Post-settlement, pre-merger housecleaning…

October 6, 2006

broom.jpegLast week, Mercury Interactive (MERQ) announced that it had proposed a $35 million settlement with the SEC over stock option issues and a formal investigation. By the end of the year, Mercury is expected to become a part of Hewlett Packard (HPQ) in a $4.5 billion deal.

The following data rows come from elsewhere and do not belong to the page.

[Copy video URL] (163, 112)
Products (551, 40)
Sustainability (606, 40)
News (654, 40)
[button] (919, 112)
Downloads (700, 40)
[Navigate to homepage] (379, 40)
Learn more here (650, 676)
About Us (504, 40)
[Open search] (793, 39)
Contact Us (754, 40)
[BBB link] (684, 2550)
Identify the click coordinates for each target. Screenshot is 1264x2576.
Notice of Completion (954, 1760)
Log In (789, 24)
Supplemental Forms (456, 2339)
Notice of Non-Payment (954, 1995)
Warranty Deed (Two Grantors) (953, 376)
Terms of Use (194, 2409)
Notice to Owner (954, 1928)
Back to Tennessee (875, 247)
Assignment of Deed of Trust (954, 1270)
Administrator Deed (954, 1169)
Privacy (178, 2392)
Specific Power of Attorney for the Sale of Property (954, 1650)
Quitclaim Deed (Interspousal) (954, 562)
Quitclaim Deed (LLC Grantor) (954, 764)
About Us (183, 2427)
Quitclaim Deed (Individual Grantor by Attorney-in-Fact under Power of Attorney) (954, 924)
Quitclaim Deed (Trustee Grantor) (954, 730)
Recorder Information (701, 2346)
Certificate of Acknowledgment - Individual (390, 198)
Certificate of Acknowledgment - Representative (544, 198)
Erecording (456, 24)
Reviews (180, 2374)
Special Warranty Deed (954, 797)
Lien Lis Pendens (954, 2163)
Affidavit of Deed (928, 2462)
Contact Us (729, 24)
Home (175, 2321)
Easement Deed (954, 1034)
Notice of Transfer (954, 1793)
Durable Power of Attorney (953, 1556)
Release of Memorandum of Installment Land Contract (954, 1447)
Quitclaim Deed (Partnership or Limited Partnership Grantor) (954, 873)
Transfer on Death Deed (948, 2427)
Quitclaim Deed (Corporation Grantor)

So perhaps it should come  as no surprise that Mercury decided to do a bit of housecleaning in the 10-K it filed yesterday by disclosing how much it has spent over the past three years to provide former CFO Doug Smith with a car: $250K. In the filing, it’s not clear whether the company meant an actual car service, of the Town Car variety, or whether it was an expense to provide Smith with a car. What is clear is that they spent $88K in fiscal 2005 on the service, $89K in fiscal 2004 and another $72K in fiscal 2003 on providing the perk, not to mention the obligatory tax gross-up. Though Mercury has provided limited disclosure on this perk for Smith in the past, it hasn’t been consistent. For example, in last year’s proxy, the company disclosed spending $80.7K in fiscal 2002, but nothing in 2003 for Smith’s car service. Then, for 2004, it says it spent $84.3K, which doesn’t match the number in the current filing.

So what do you think? Did Mercury spend the money on a Town Car or an S-Class? Footnoted.org reports. You decide.